Sorry, my question isn't performance related. I'm concerned about the loss of
security by not tracking state on inbound UDP to services that I provide.
Also, in the past I've discovered issues with udp state keeping on the ntp
service e.g. keeping state on inbound udp degrades the stability of the clocks
once they've synchronized. So, I have a couple of udp services that I don't
want to bother keeping state on and I'm wondering about the security
implications of just not keeping state on any inbound UDP to services that I'm
providing.

In writing this I'm discovering that the root cause of my issues is a pf
ruleset that's overly complicated because I want to assign flows to different
queues.
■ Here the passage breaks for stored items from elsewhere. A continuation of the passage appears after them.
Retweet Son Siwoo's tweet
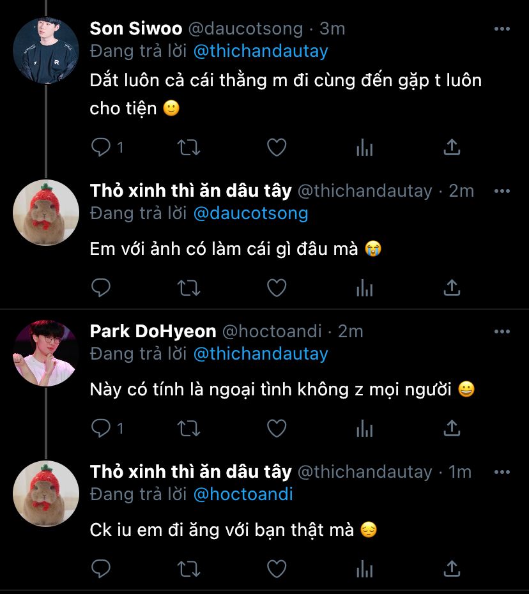Image resolution: width=529 pixels, height=594 pixels. [x=188, y=148]
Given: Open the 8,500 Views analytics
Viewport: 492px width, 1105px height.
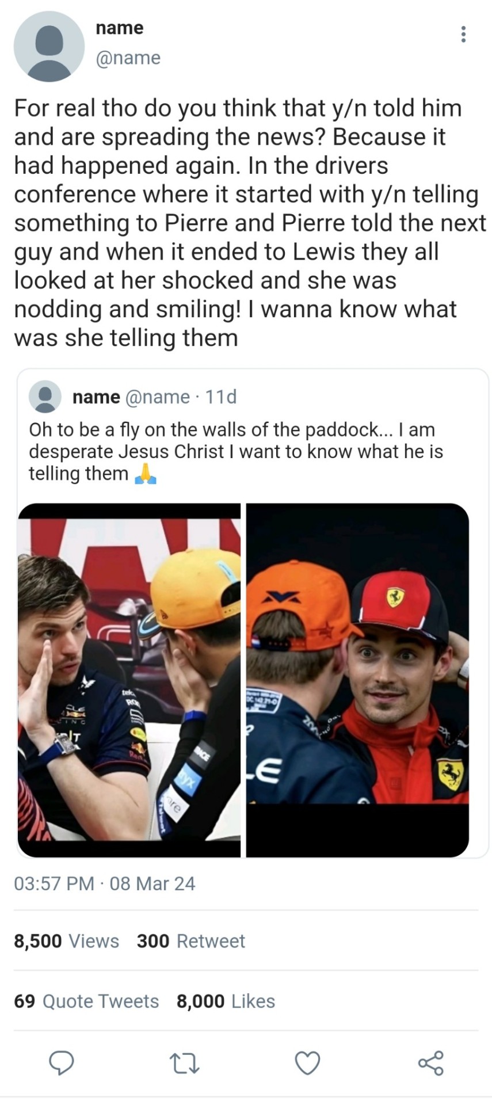Looking at the screenshot, I should click(66, 941).
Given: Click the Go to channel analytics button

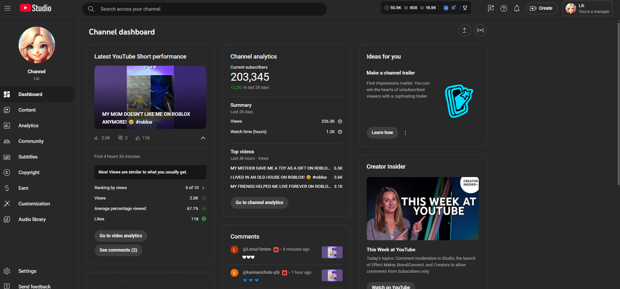Looking at the screenshot, I should click(259, 203).
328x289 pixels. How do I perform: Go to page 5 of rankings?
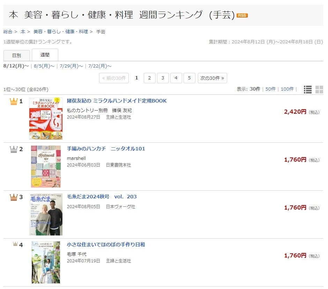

Thus, I'm using:


     match in on egress to ($ext_if) port $udp_port_00 queue q_priority tag
INBOUND_UDP
     match in on egress to ($ext_if) port $udp_port_01 queue q_default tag
INBOUND_STATELESS
     …

     pass in on egress keep state tagged INBOUND_UDP
     pass in on egress no state tagged INBOUND_STATELESS

As I read this I'm thinking that there is a better solution to the problem.